France / Histoire

Au XVIe siècle, en France, les troubles de l’érection étaient punis par la loi

Temps de lecture : 2 min

L’impuissance était l’affaire de tous.

Dès le XVIe siècle, l’impuissance était répréhensible | David via Flickr CC License by

Les troubles de l’érection n’ont pas d’âge. Dès le XVIe siècle, ils constituaient déjà un véritable problème de société. À cette différence près que l’impuissance était légalement répréhensible et passible de procès. The Paris Review nous emmène dans ces procès ubuesques des troubles érectiles décrits par l’historien Pierre Darmon. L’auteur du livre publié en 1979 Le tribunal de l’impuissance: virilité et défaillances conjugales dans l’ancienne France revient sur les déboires du marquis de Langey, noble accusé par sa femme d’impuissance.

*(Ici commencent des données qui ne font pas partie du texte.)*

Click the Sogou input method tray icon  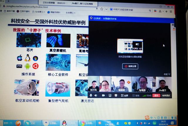point(147,118)
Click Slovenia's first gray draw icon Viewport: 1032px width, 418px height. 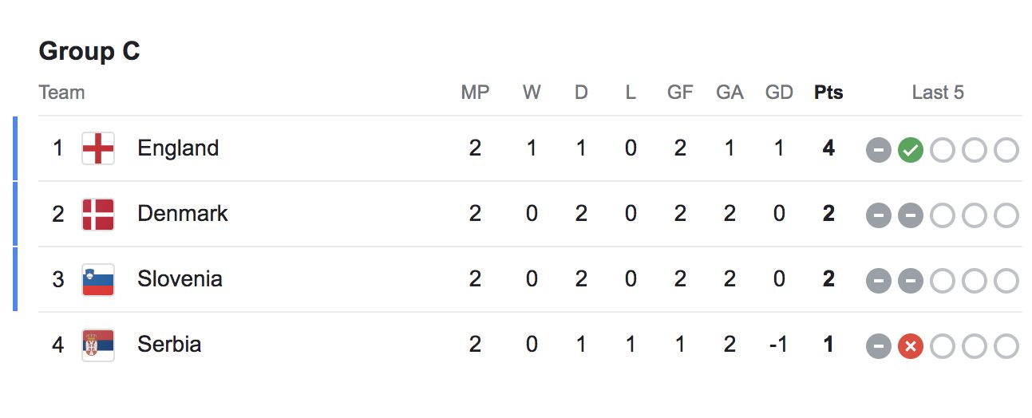point(878,281)
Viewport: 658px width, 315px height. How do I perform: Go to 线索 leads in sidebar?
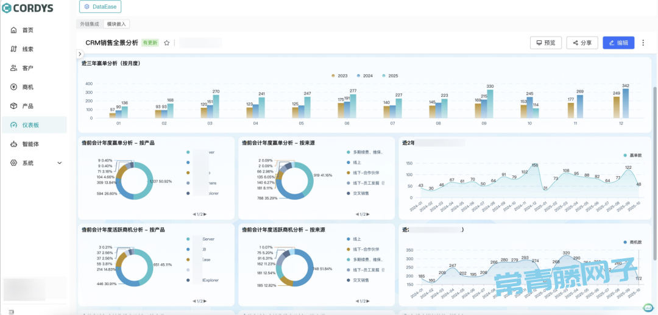27,49
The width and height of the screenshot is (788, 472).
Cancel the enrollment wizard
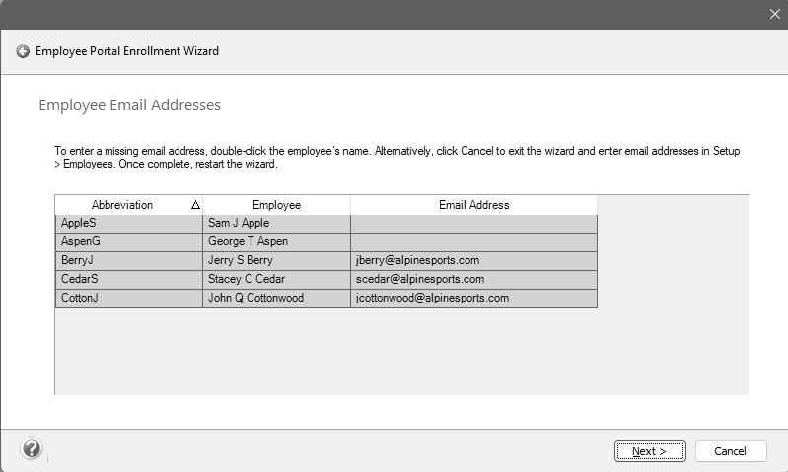pos(730,451)
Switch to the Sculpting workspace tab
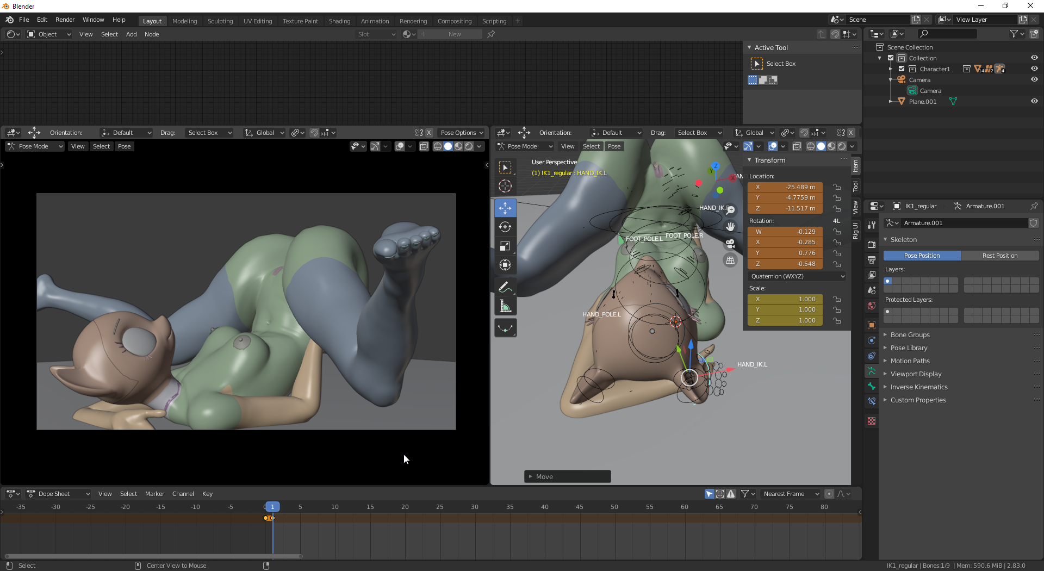Viewport: 1044px width, 571px height. (220, 21)
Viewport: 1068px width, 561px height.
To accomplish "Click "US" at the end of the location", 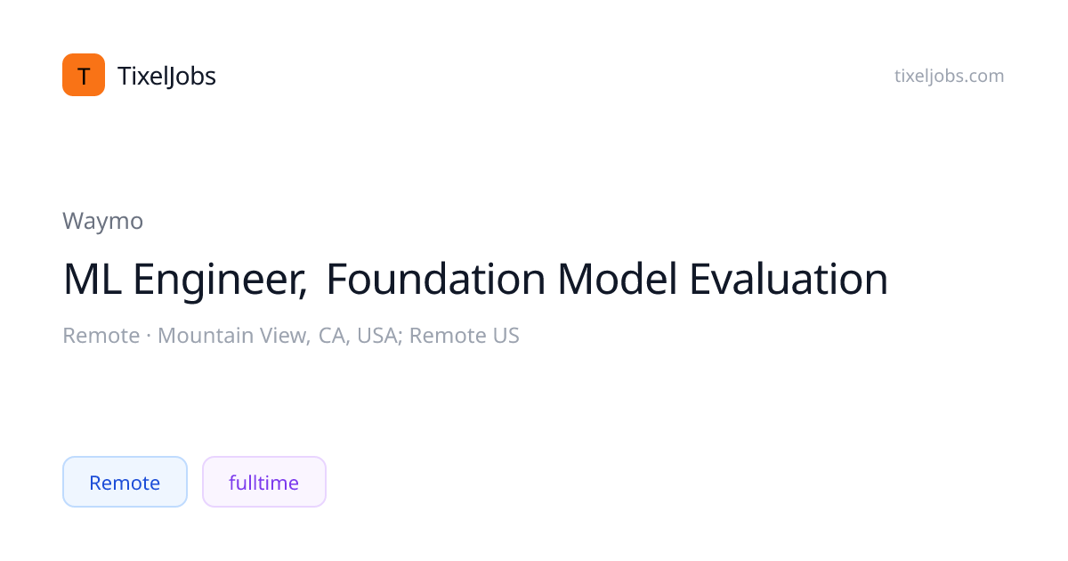I will click(505, 336).
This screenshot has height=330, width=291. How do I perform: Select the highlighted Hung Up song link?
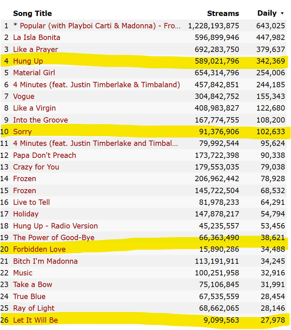[x=28, y=61]
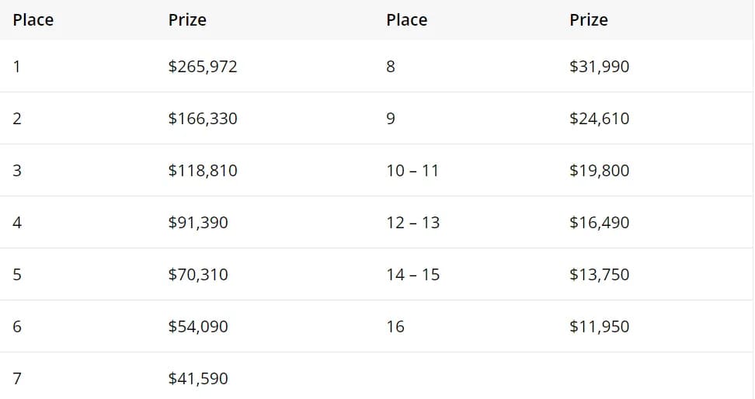Select the $166,330 prize cell
The height and width of the screenshot is (399, 755).
(x=203, y=119)
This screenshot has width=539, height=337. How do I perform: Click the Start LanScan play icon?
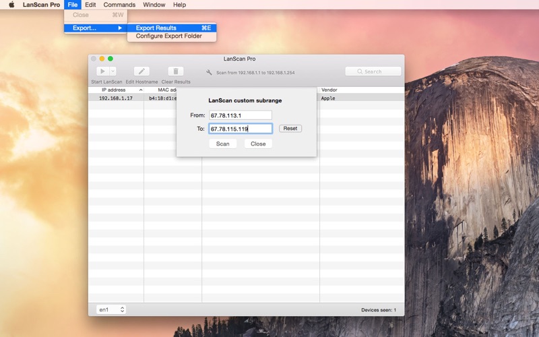102,71
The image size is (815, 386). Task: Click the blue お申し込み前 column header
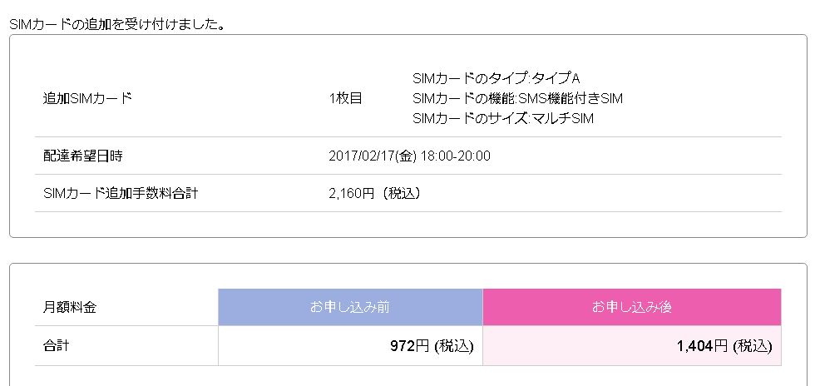coord(350,307)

Le noble est traîné par sa compagne également aristocrate devant le tribunal de l’impuissance en 1657. L’Église considère à cette époque qu’un homme, s’il n’honore pas sa femme «corporellement», viole délibérément le sacrement du mariage. Il peut valider un divorce et exiger des dommages et intérêts du mari coupable de troubles de l’érection.

Acte de chair en public

Après interrogatoires séparés et inspection approfondie des organes génitaux du couple, la jeune femme obtient de la cour indécise la réunion du Congrès en 1659, une assemblée où l’homme doit faire acte de chair en public. Devant des médecins, des hommes de droit, d’Église et des témoins, le pauvre marquis passe son test conjugal. L’examen ne fut pas concluant et le damoiseau humilié perdit le divorce, quelques-uns de ses biens et se vit interdire le mariage jusqu’à la mort de son ex-épouse.

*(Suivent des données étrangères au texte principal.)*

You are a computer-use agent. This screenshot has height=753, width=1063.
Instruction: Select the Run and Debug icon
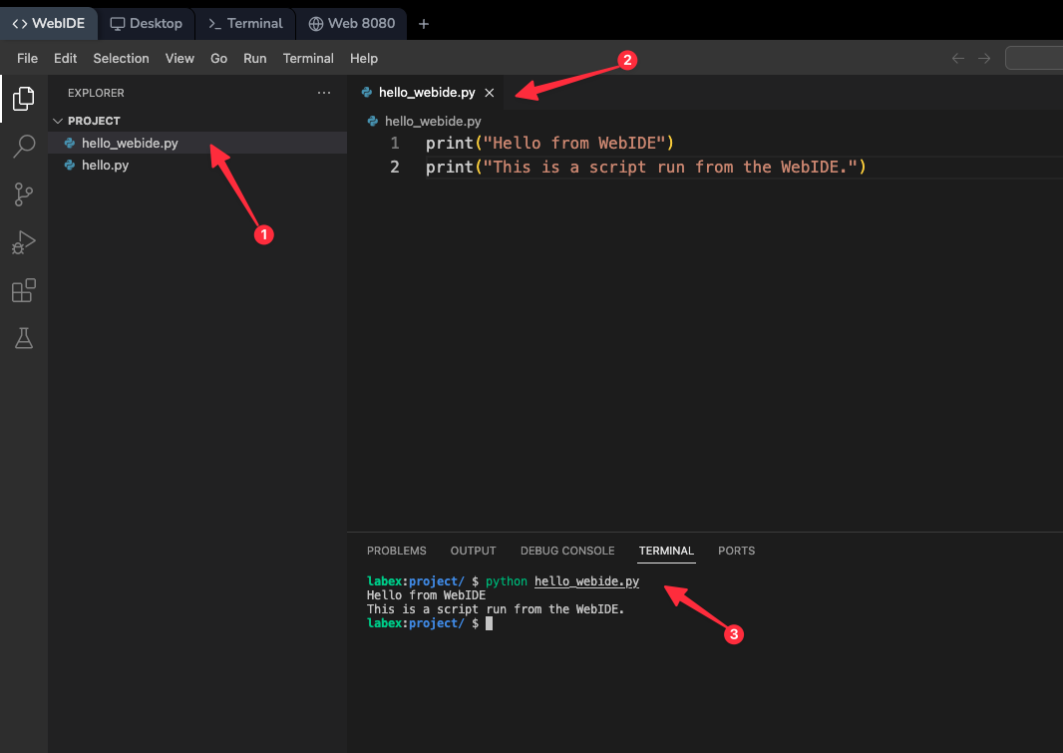pyautogui.click(x=23, y=242)
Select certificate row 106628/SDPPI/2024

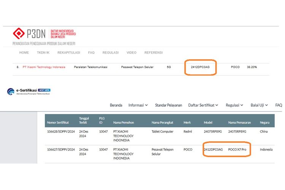pyautogui.click(x=61, y=131)
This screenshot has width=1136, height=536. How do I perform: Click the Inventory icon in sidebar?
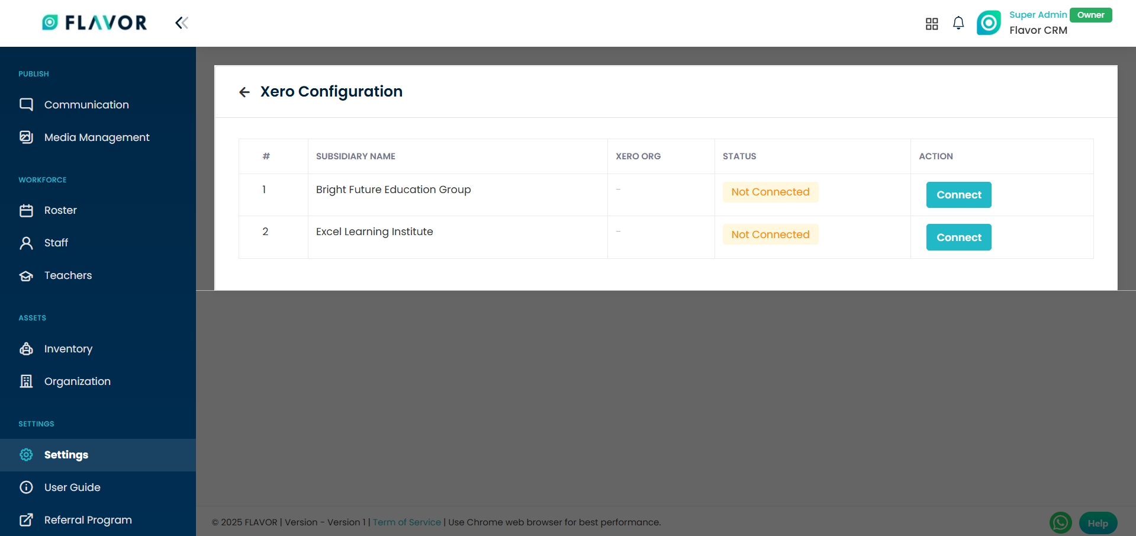(x=26, y=349)
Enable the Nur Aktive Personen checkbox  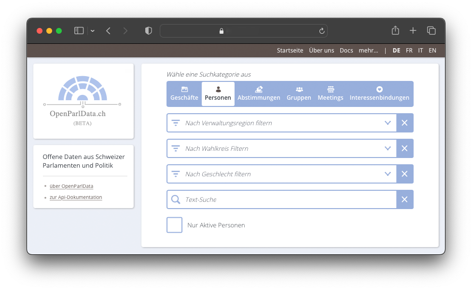(174, 225)
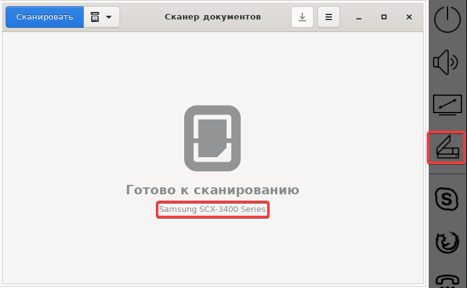Click the dotted separator in side panel
467x288 pixels.
pyautogui.click(x=447, y=174)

Comble de l’histoire: quelques années plus tard, le marquis de Langey trouva une autre femme avec qui il eut six enfants, prouvant à qui voulait bien le croire qu’il était normalement constitué. Le scandale lié à l’erreur judiciaire du tribunal fut tel qu’il aboutit à un arrêt du 18 février 1677 du parlement de Paris qui supprima la réunion du Congrès et démontra l’impuissance de cette procédure. Dès lors et jusqu’à la fin du XVIIIe siècle, un simple examen de l’appareil génital suffisait à prouver sa bonne foi.